--- PROBLEM ---
Where the line holding "337-336-3 (564, 2350)" appears, start copying, and continue exactly through the last line of the listing, skipping pictures.

--- MATERIAL TO PROCESS ---
------------------------------
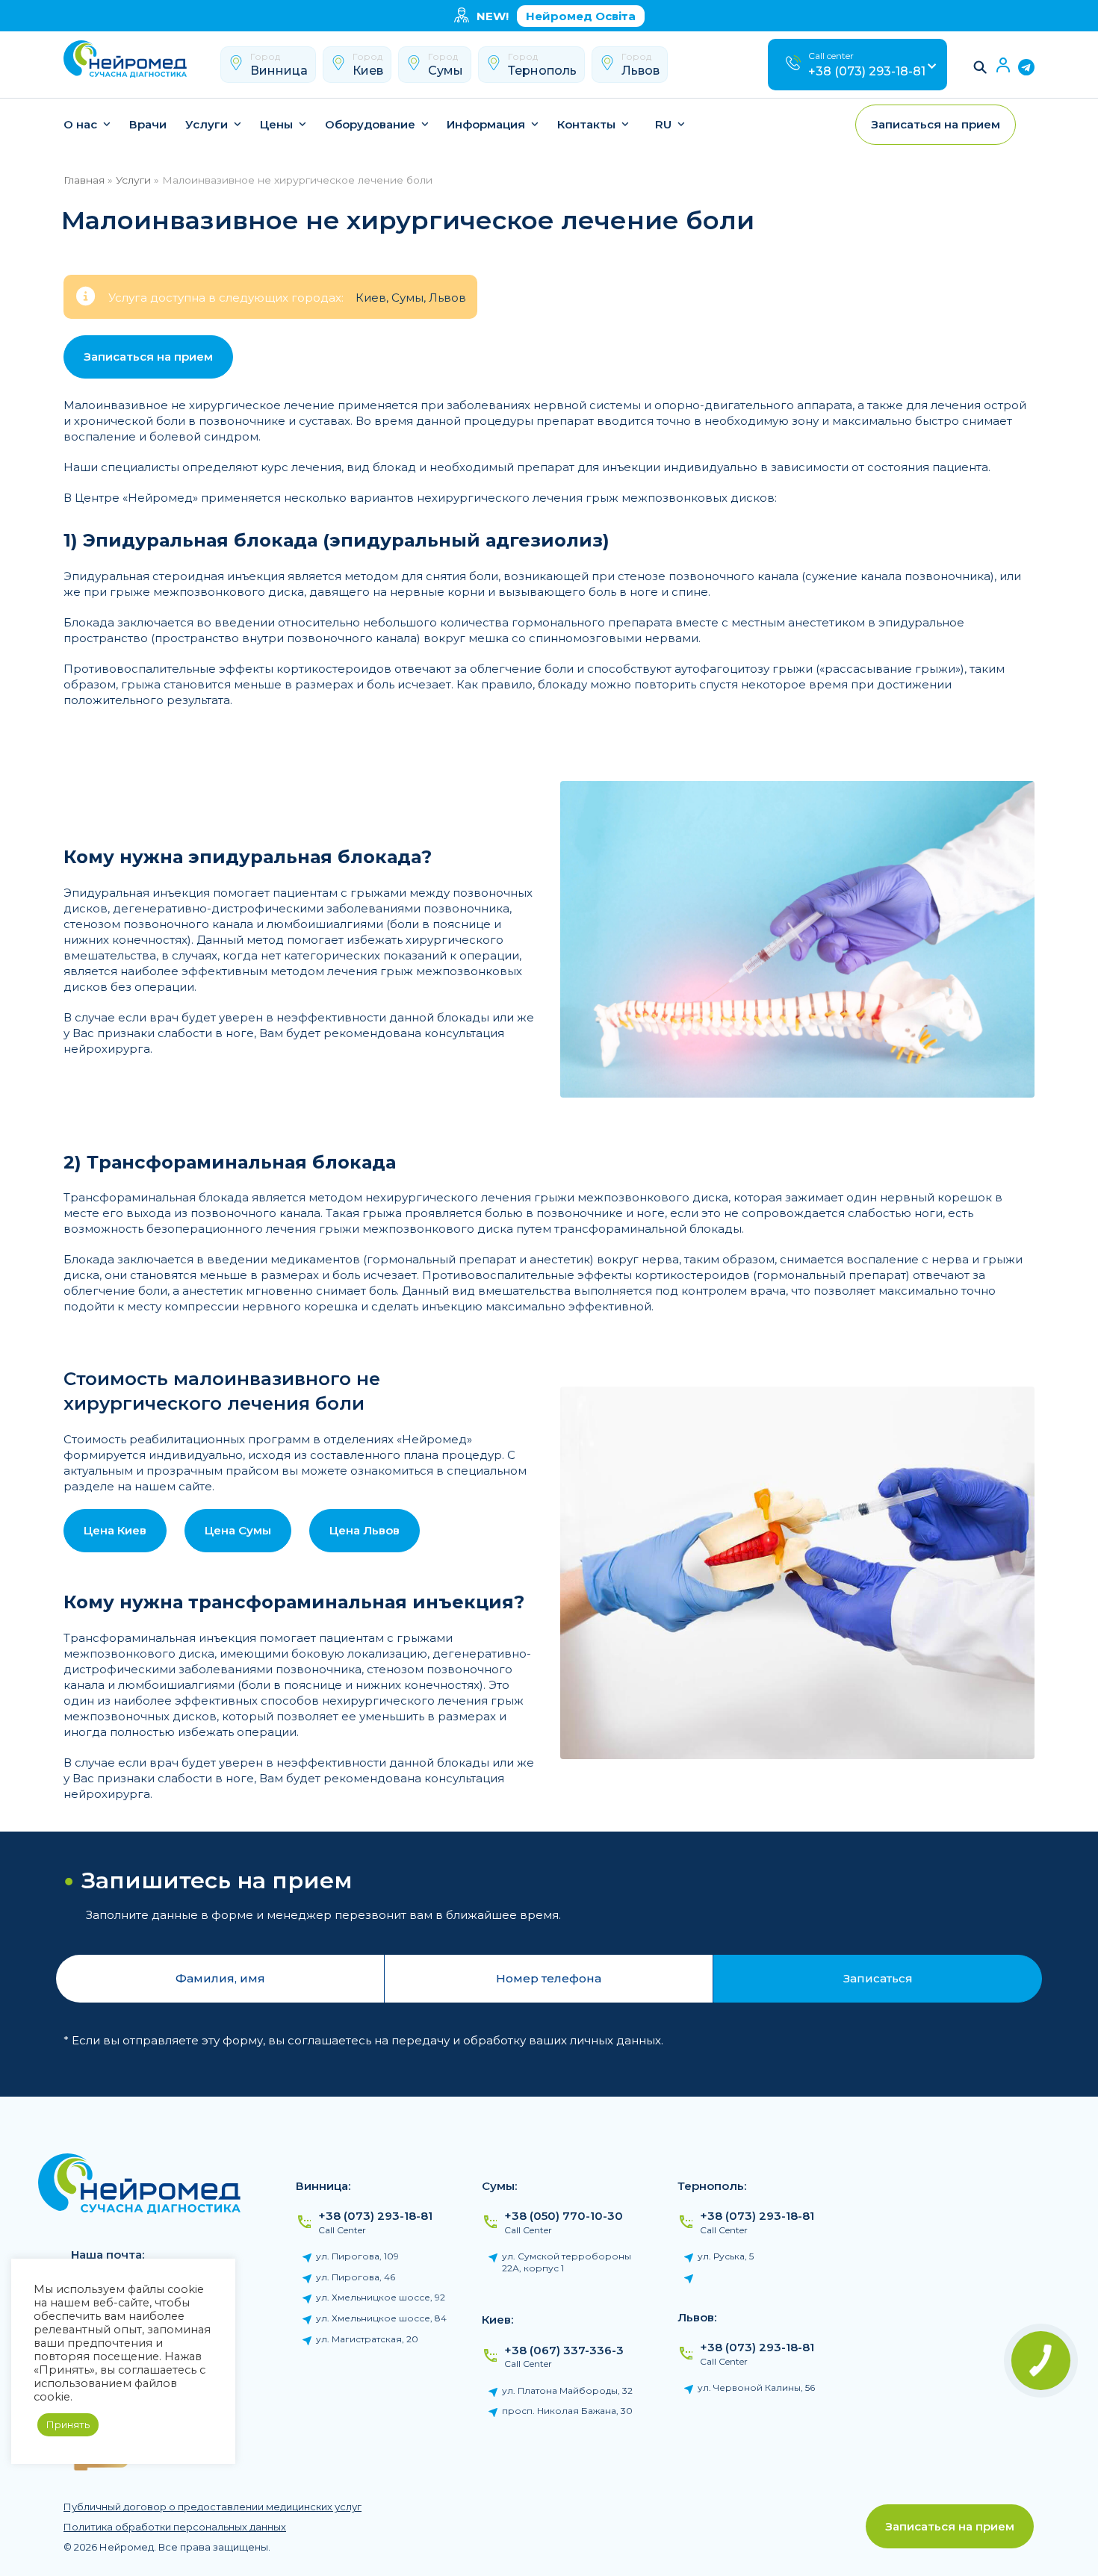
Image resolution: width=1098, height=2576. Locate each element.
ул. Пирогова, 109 (357, 2256)
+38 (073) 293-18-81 (866, 71)
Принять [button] (68, 2424)
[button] (980, 67)
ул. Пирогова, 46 (355, 2277)
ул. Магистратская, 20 (367, 2339)
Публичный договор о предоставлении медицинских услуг (212, 2507)
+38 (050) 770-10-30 (563, 2216)
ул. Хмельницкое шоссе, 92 (380, 2297)
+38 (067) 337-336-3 (564, 2350)
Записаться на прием (949, 2526)
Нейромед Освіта (581, 16)
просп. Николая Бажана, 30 (567, 2410)
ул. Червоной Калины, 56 (756, 2387)
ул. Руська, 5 (726, 2256)
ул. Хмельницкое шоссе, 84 (381, 2318)
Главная (84, 180)
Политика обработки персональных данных (174, 2527)
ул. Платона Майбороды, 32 (567, 2390)
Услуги (133, 180)
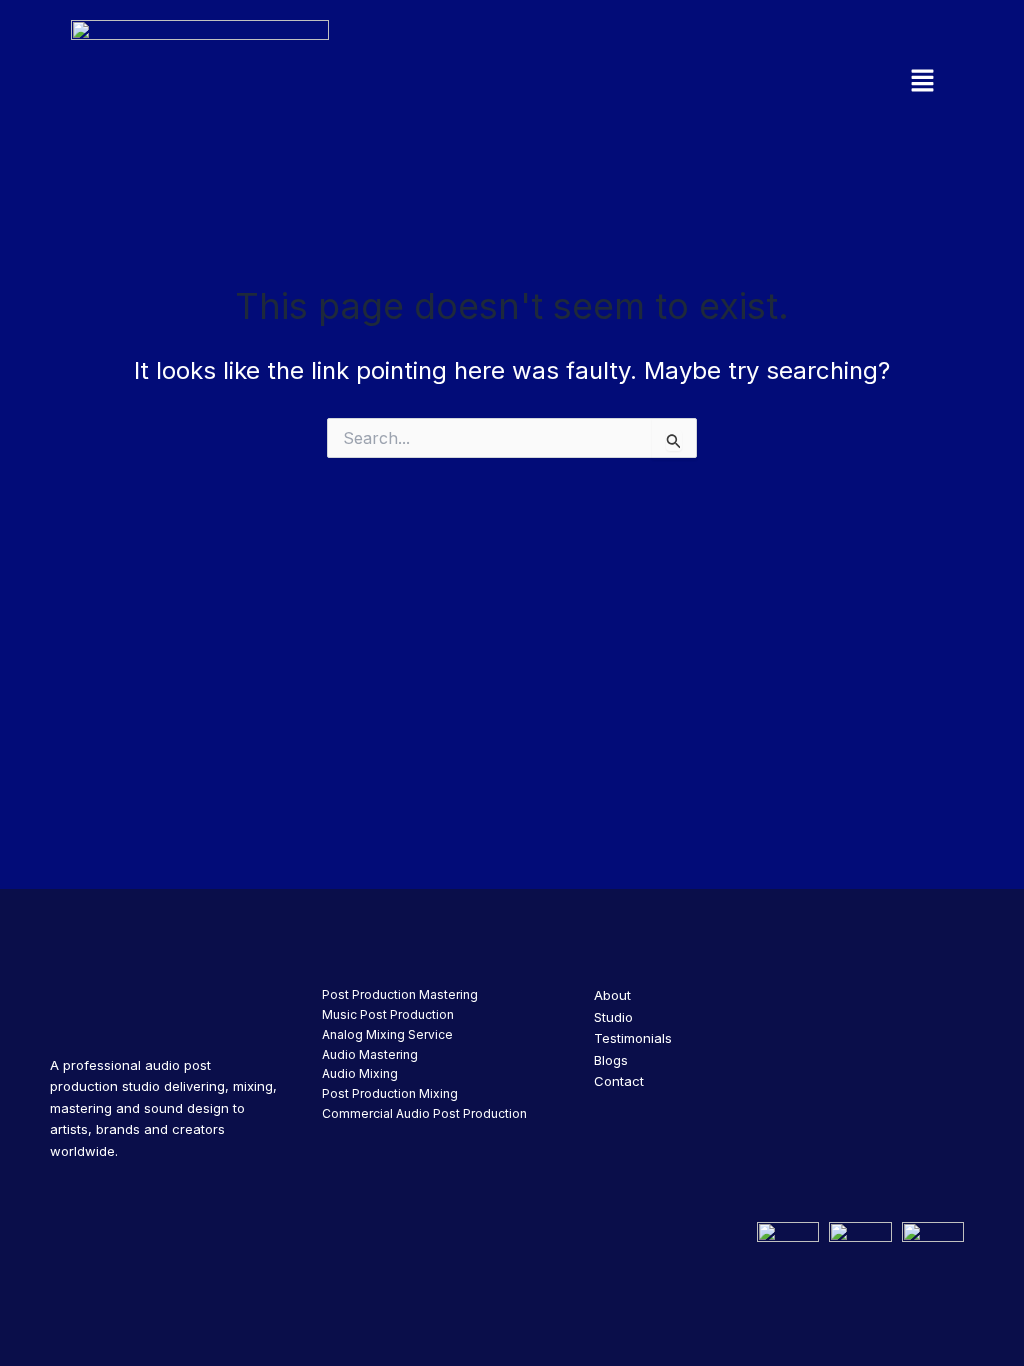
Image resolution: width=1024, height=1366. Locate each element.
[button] (796, 81)
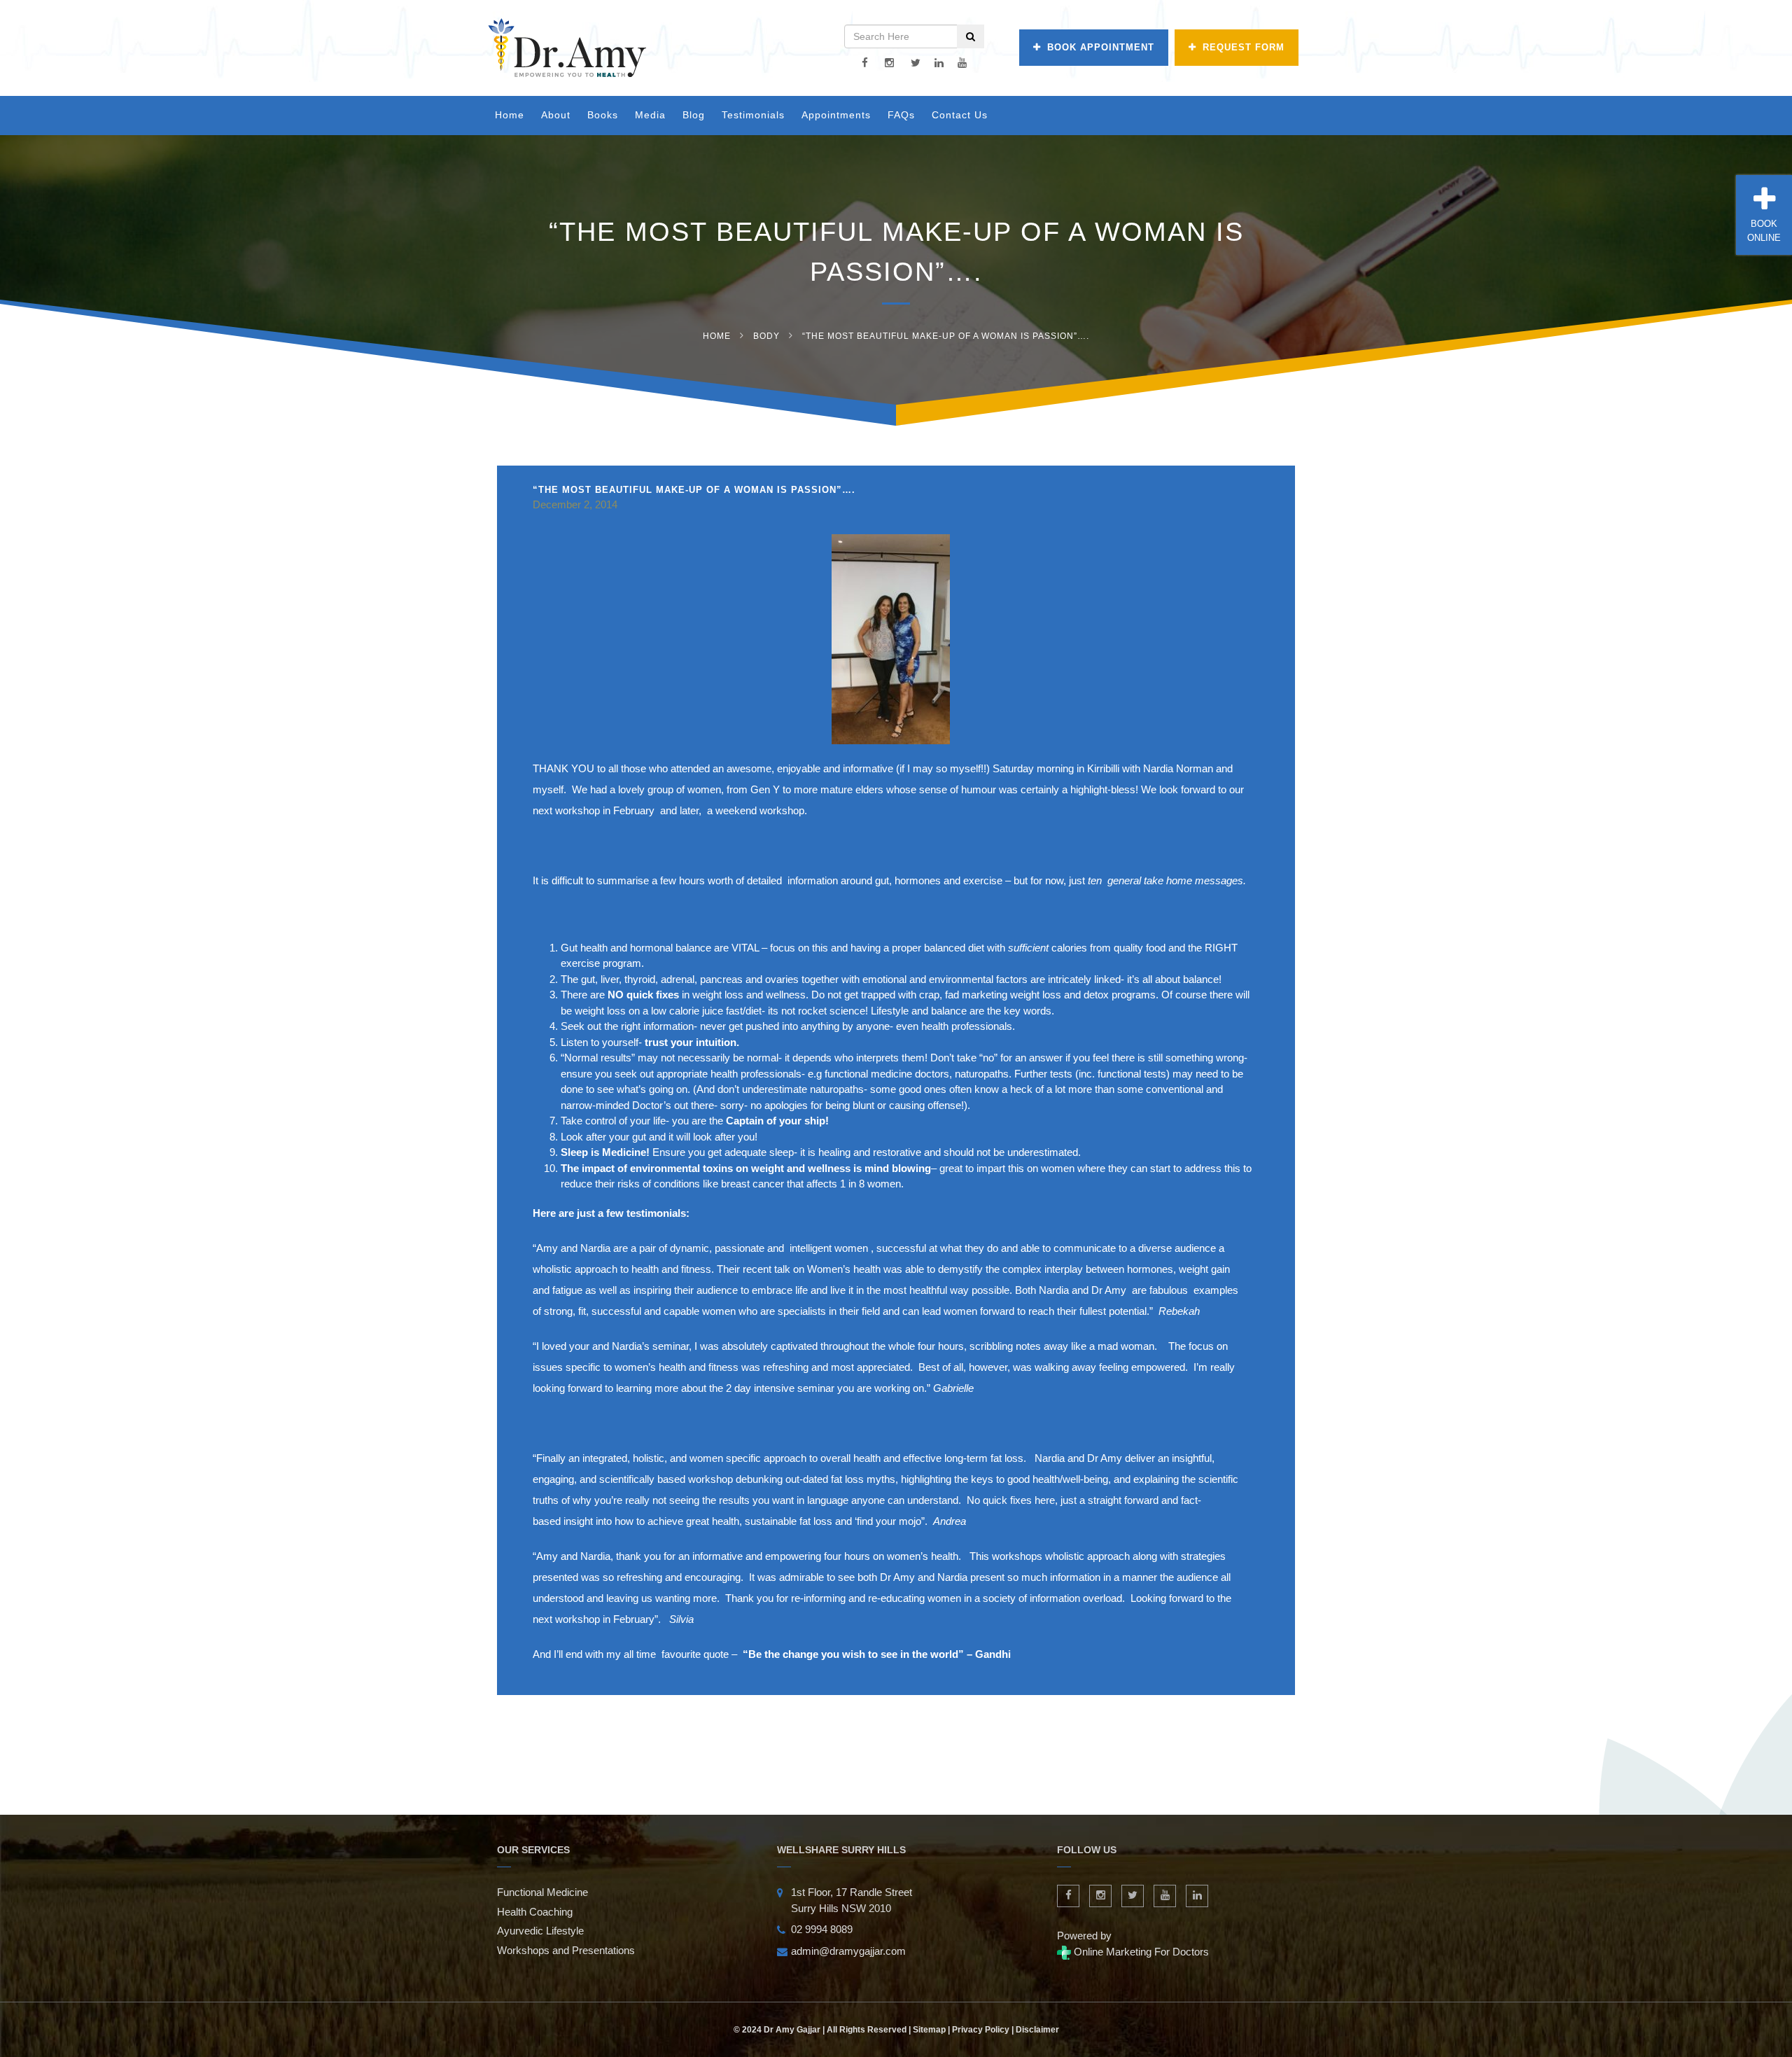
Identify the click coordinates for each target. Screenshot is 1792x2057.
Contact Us (960, 114)
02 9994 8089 (822, 1929)
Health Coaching (535, 1912)
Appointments (836, 114)
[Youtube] (1165, 1896)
------------------------------
--- TASK SOLUTION ---
+38 (067) 337-336-3 (564, 2350)
Записаться на прием (949, 2526)
Нейромед Освіта (581, 16)
просп. Николая Бажана, 30 (567, 2410)
ул. Червоной Калины, 56 (756, 2387)
ул. Руська, 5 (726, 2256)
ул. Хмельницкое шоссе, 84 (381, 2318)
Главная (84, 180)
Политика обработки персональных данных (174, 2527)
ул. Платона Майбороды, 32 (567, 2390)
Услуги (133, 180)
Image resolution: width=1024, height=1366. Locate each element.
[button] (796, 81)
Identify the click coordinates for each target. Screenshot is 1792x2057.
Contact Us (960, 114)
02 9994 8089 (822, 1929)
Health Coaching (535, 1912)
Appointments (836, 114)
[Youtube] (1165, 1896)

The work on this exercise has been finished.